Per la Fimmg (Federazione italiana dei medici di medicina generale) di Puglia «l'indicatore di salute è stato costruito tenendo conto di diversi aspetti: la speranza di vita (ottenuta mediando la speranza di vita delle donne e quella relativa agli uomini), la mortalità (tasso di mortalità totale, tasso di mortalità infantile, tasso di mortalità per tumori e tasso di mortalità per malattie del sistema circolatorio), gli stili di vita (diffusione della pratica sportiva, incidenza delle persone di 18 anni e più obese, fumatori di 14 anni e più), l'auto-percezione dello stato di salute (% di persone che hanno valutato buono o molto buono il proprio stato di salute), prevenzione (% di persone che hanno effettuato controlli per la pressione arteriosa, per il colesterolo e per la glicemia in assenza di sintomi) e infine la morbosità (% di popolazione senza malattie croniche)». 

Sull’offerta dei servizi, come detto, sono invece dolori.

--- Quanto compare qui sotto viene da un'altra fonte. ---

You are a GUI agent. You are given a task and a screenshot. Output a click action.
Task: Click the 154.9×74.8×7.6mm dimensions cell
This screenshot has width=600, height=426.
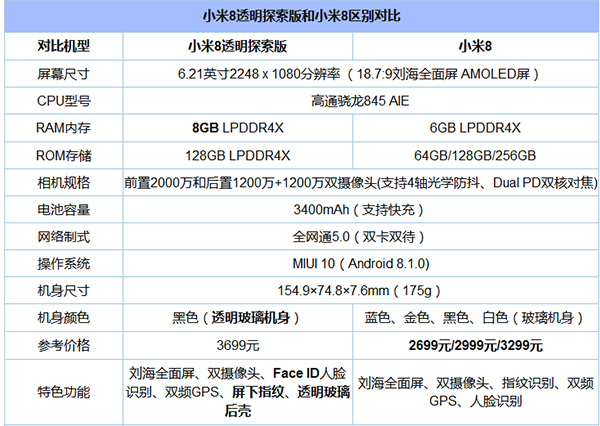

L'indicatore di offerta sanitaria è stato costruito tenendo conto dei seguenti diversi aspetti: la valutazione dell’utenza (% di persone che hanno valutato il Servizio sanitario del proprio territorio con un voto da 7 a 10, persone per valutazione media data al Servizio sanitario pubblico), l’offerta ospedaliera (medici di medicina generale per 1.000 abitanti, personale infermieristico del Servizio sanitario pubblico per 1.000 abitanti, personale medico del Servizio sanitario pubblico per 1.000 abitanti, posti letto per acuti per 1.000 abitanti e indice di modernizzazione, ossia numero di Tac (tomografo assiale computerizzato), di Ali (acceleratore lineare) e di Trm - tomografo a risonanza magnetica - per 100.000 abitanti, la mobilità ospedaliera (indice di attrazione e indice di fuga della regione) e assistenza territoriale (ossia la presenza sul territorio di consultori materno-infantili, strutture di assistenza agli anziani, di assistenza psichiatrica, di assistenza a disabili fisici e di assistenza a disabili psichici, anziani assistiti dall’Adi, ovvero assistenza domiciliare integrata . 

«E' un risultato importante - commenta il segretario generale della Fimmg Puglia, Filippo Anelli - quello che emerge dall’indagine Censis, specie in questo momento storico e rappresenta lo specchio di questa nostra Regione. Da una parte premia i medici e tutto il personale sanitario che con grande professionalità suppliscono ai difetti di organizzazione del sistema sanitario regionale, riscattando l’intera classe medica messa sotto accusa dagli scandali che hanno coinvolto alcuni dirigenti medici – pri - mari, dall’altra evidenzia le inefficienze del sistema specie nell’organizzazione dei servizi giudicati dagli utenti carenti per alcuni settori come la domiciliarità e la territorialità e scadenti sotto il profilo dell’accoglienza e dell’ospitalità alberghiera sul versante ospedaliero».